§ ЗАДАНИЕ A
Представьте записи, начиная со строки, содержащей «How do I perform: Open the Account menu?», и вплоть до конца записей, в виде JSON-списка строк: по одной строке списка на каждую строку записей, пустые строки пропустите. Изображения в ответ не включайте.

§ ТЕКСТ СТРАНИЦЫ
Однако пройдет некоторое время, и Станкевич, и Белинский, и Надеждин изменят свое отношение к поэту, откроют высокое содержание его прекрасных произведений. Например, Станкевич, разбирая творчество стремительно взлетевшего на литературный олимп поэта Бенедиктова, написал: «Он не поэт, или, пока, заглушает в себе поэзию. Из всех его стихотворений мне нравятся два: «Полярная звезда» и «Два видения». Во всех других одни блестки, мишура. Увлекая тремя, четырьмя счастливыми стихами, он вдруг холодит тебя каким-нибудь вычурным словом, которое он считает за прелесть! Что ни стих, то фигура; ходули беспрестанные. Чувство выражается просто: ни в одном стихотворении Пушкина нет вычурного слова, необыкновенного размера, а он — поэт. Бенедиктов блестит яркими, холодными фразами, звучными, но бессмысленными или натянутыми стихами».

Строки из набора данных:
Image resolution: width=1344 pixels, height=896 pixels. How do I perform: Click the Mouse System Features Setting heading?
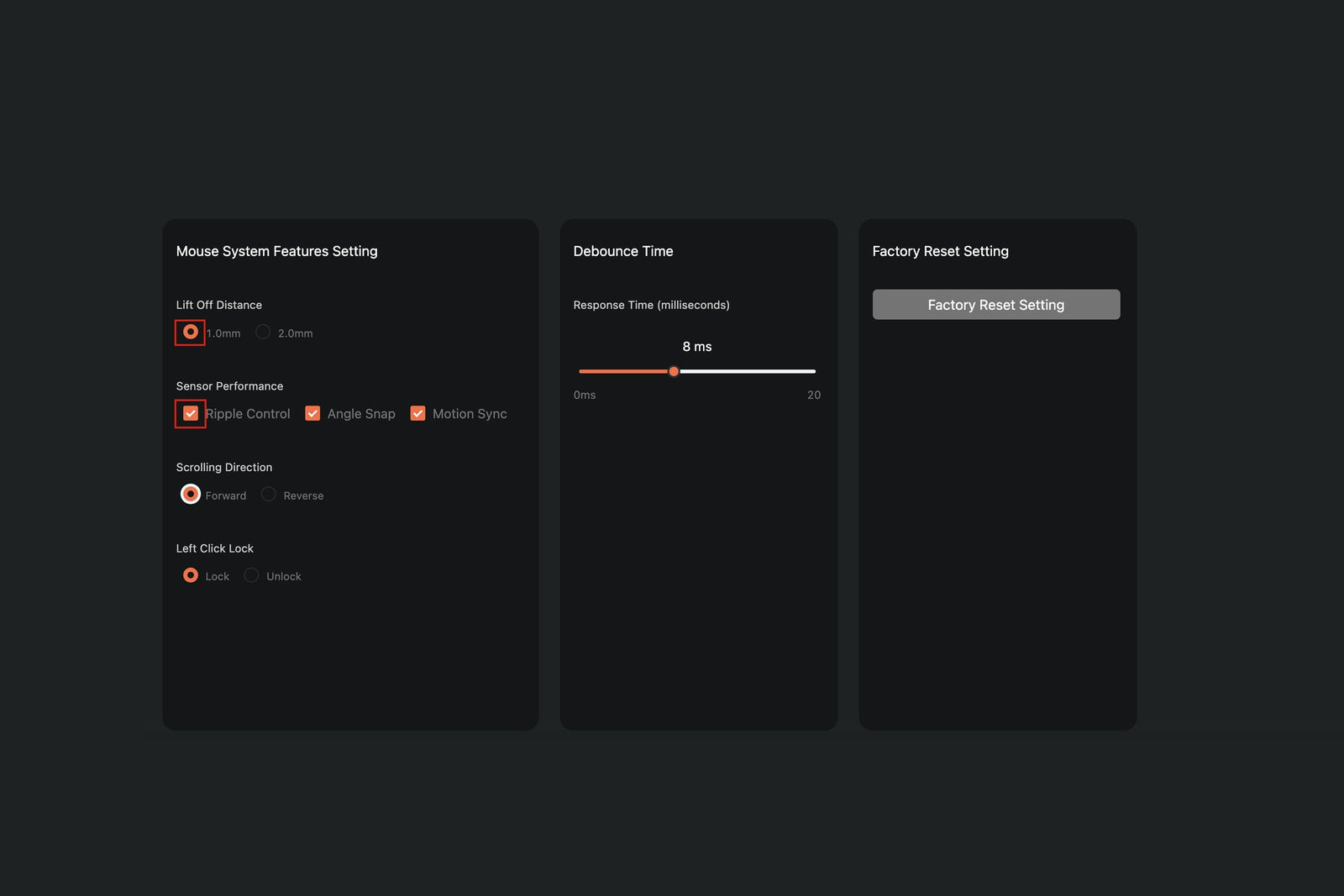point(276,250)
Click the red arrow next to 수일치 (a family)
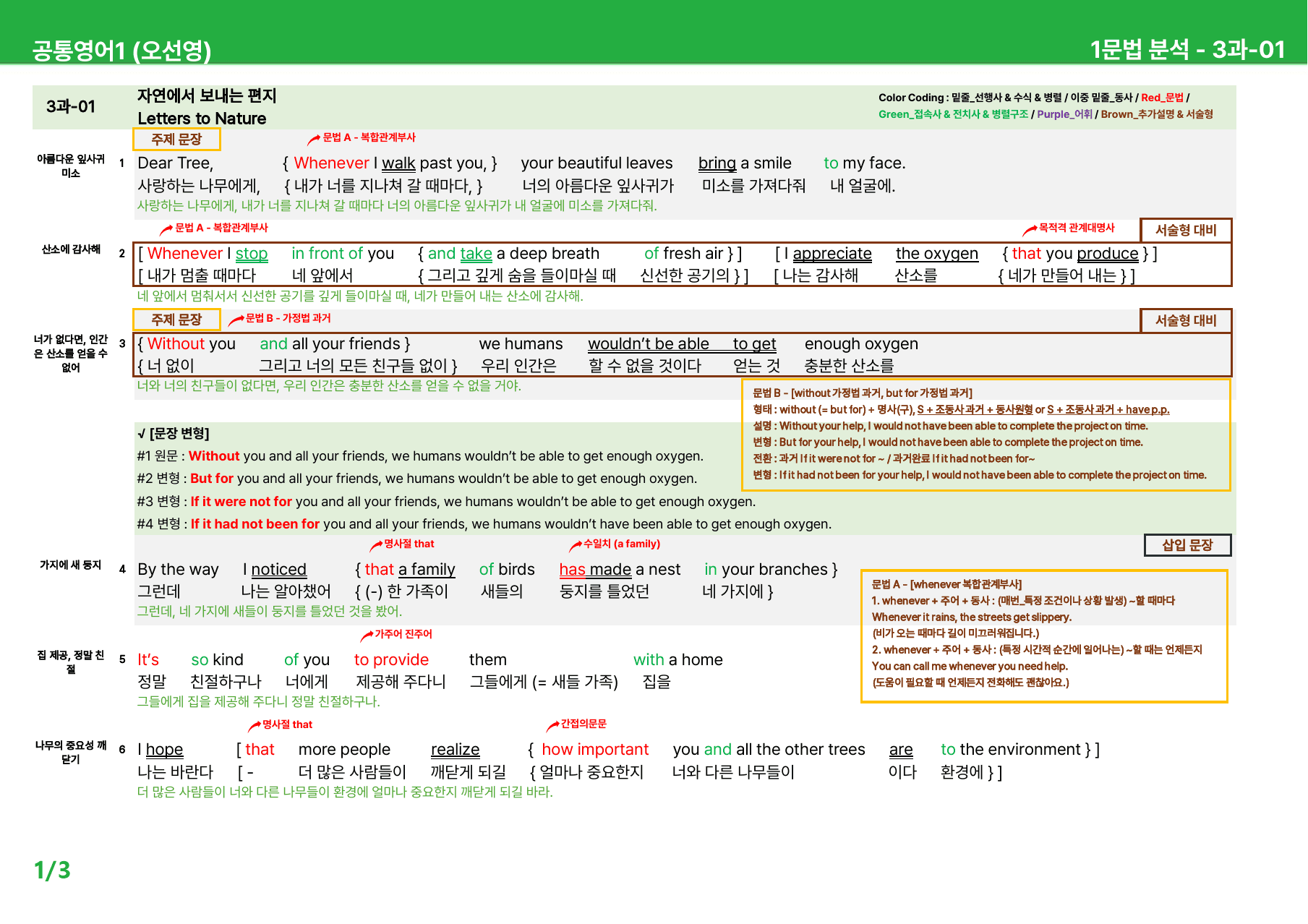 (x=575, y=546)
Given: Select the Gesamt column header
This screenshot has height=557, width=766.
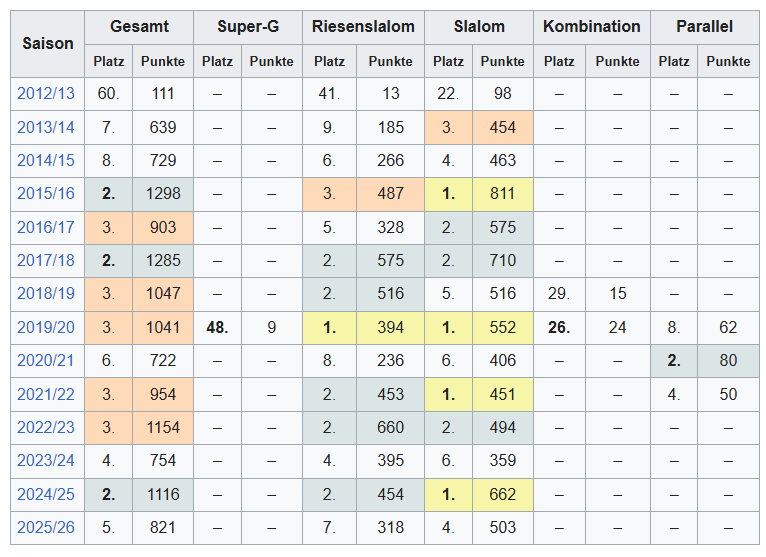Looking at the screenshot, I should click(x=139, y=27).
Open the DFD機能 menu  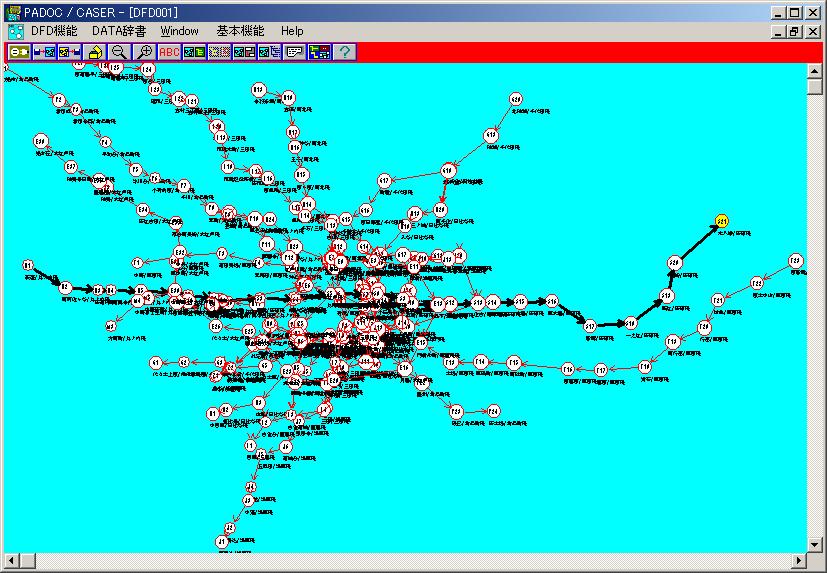(54, 31)
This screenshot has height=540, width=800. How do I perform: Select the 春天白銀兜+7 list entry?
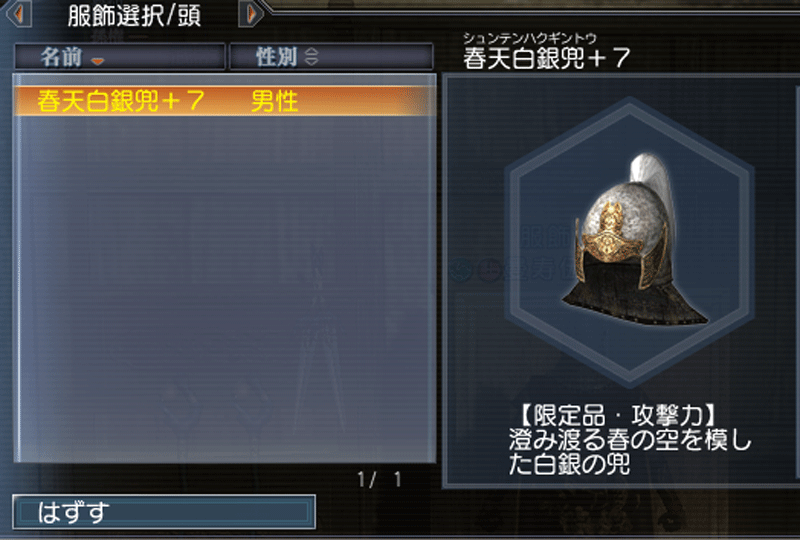point(224,101)
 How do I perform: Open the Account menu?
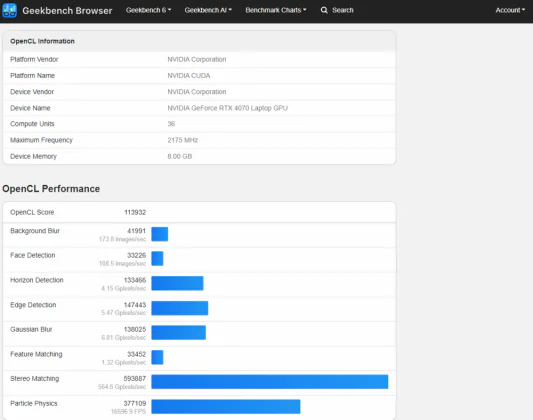(510, 10)
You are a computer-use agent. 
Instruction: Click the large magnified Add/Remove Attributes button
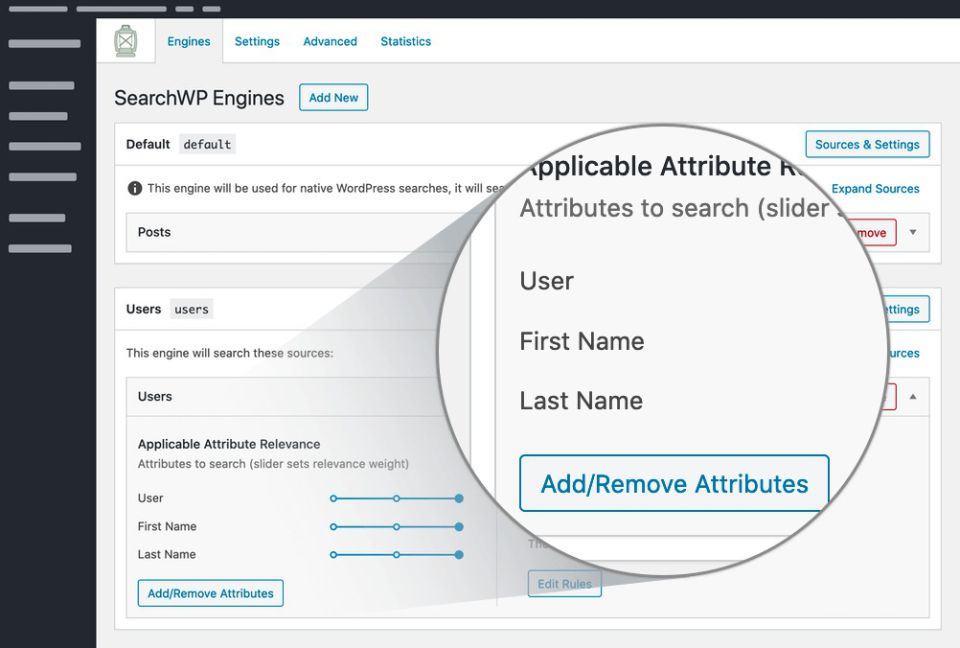[x=674, y=484]
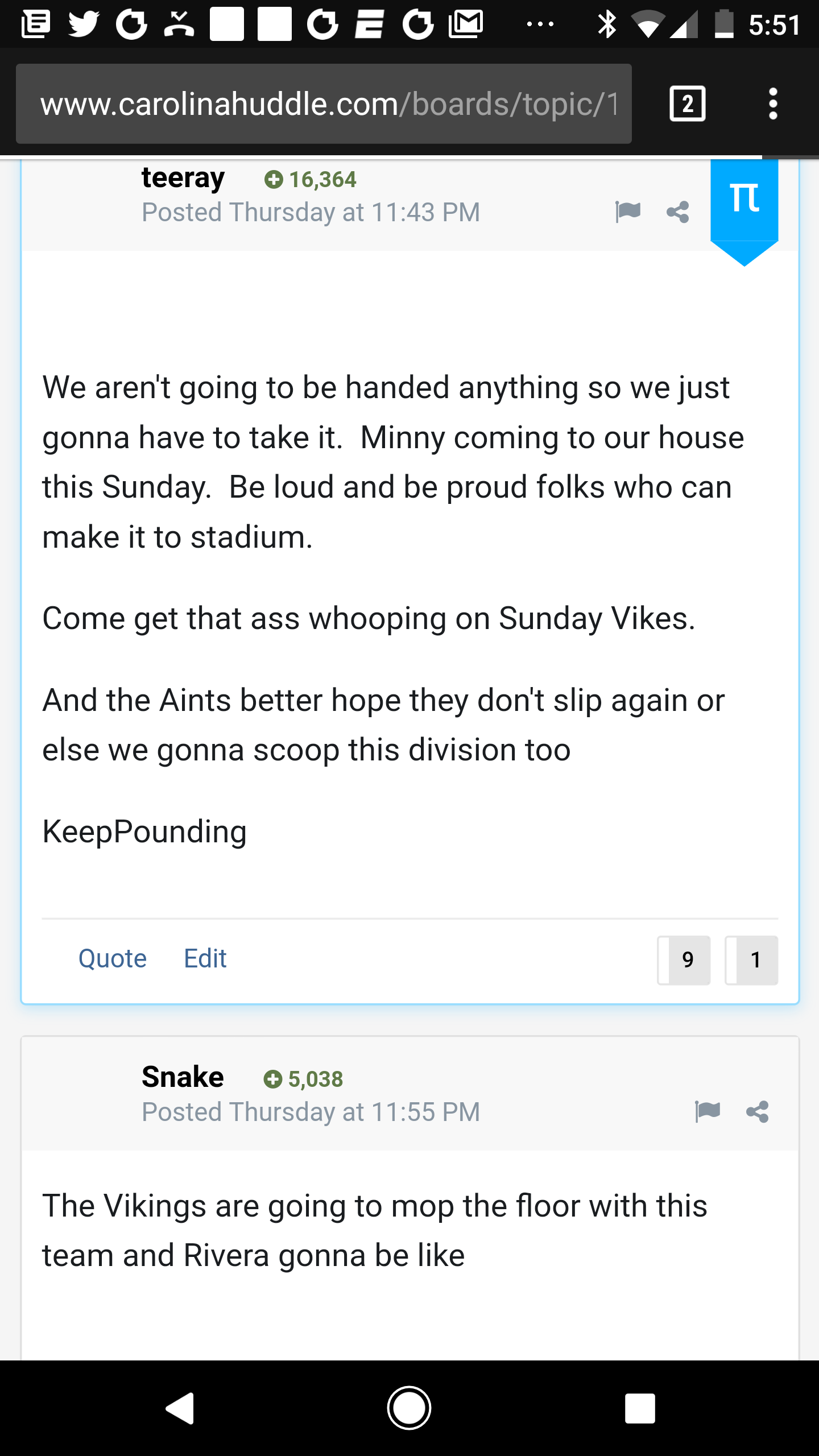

§ ЗАДАНИЕ B
Перечислите всех людей, названных по фамилии в тексте страницы.

§ ПРАВИЛЬНЫЙ ОТВЕТ A
[
  " How do I perform: Open the Account menu?",
  "(510, 10)",
  "You are a computer-use agent. ",
  "Instruction: Click the large magnified Add/Remove Attributes button",
  "[x=674, y=484]"
]

§ ПРАВИЛЬНЫЙ ОТВЕТ B
Станкевич, Белинский, Надеждин, Бенедиктов, Пушкин